= What is required =
Return every line from the one with "Image resolution: width=833" through the one with "Select serial D863022A73UPJYRA2", inclusive, exactly as it appears below.

BEGIN

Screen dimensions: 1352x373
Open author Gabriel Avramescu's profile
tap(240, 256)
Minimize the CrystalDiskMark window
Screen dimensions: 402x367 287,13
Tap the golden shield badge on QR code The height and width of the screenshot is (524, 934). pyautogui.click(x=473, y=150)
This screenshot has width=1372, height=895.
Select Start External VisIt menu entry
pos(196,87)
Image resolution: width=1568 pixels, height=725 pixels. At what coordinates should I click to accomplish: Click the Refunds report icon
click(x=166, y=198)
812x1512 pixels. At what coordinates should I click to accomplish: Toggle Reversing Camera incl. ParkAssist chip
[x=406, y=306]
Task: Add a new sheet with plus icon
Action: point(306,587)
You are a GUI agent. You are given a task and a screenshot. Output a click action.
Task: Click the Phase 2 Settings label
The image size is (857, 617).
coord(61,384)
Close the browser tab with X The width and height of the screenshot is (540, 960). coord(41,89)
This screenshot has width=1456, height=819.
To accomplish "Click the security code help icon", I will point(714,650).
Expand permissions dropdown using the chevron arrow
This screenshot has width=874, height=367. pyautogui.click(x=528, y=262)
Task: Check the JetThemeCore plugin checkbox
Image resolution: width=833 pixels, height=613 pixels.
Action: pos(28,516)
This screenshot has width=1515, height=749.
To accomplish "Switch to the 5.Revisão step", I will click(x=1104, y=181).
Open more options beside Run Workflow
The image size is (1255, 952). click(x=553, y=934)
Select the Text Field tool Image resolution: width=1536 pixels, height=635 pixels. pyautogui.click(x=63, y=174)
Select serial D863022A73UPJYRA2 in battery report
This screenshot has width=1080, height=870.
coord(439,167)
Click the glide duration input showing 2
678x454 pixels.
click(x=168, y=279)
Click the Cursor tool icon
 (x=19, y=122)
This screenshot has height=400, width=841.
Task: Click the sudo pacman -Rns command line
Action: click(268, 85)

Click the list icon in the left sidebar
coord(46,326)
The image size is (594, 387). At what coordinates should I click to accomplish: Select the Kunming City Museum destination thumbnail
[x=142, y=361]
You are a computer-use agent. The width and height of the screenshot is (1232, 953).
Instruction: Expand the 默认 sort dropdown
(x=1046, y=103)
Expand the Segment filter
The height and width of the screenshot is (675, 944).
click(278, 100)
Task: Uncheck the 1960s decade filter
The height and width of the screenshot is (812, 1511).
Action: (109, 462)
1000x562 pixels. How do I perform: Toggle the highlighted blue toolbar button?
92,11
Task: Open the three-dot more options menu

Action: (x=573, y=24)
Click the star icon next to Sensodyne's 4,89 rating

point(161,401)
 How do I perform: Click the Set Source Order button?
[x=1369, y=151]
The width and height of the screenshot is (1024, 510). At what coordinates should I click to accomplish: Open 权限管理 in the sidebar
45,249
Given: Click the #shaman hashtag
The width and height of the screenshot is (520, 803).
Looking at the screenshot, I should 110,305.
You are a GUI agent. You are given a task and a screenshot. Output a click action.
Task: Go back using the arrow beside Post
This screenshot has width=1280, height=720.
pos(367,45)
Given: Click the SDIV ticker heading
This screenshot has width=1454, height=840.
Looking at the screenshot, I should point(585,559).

END

= Answer to this task =
Image resolution: width=833 pixels, height=613 pixels.
Action: pos(28,516)
This screenshot has width=1515, height=749.
To accomplish "Switch to the 5.Revisão step", I will click(x=1104, y=181).
Open more options beside Run Workflow
The image size is (1255, 952). click(x=553, y=934)
Select the Text Field tool Image resolution: width=1536 pixels, height=635 pixels. pyautogui.click(x=63, y=174)
Select serial D863022A73UPJYRA2 in battery report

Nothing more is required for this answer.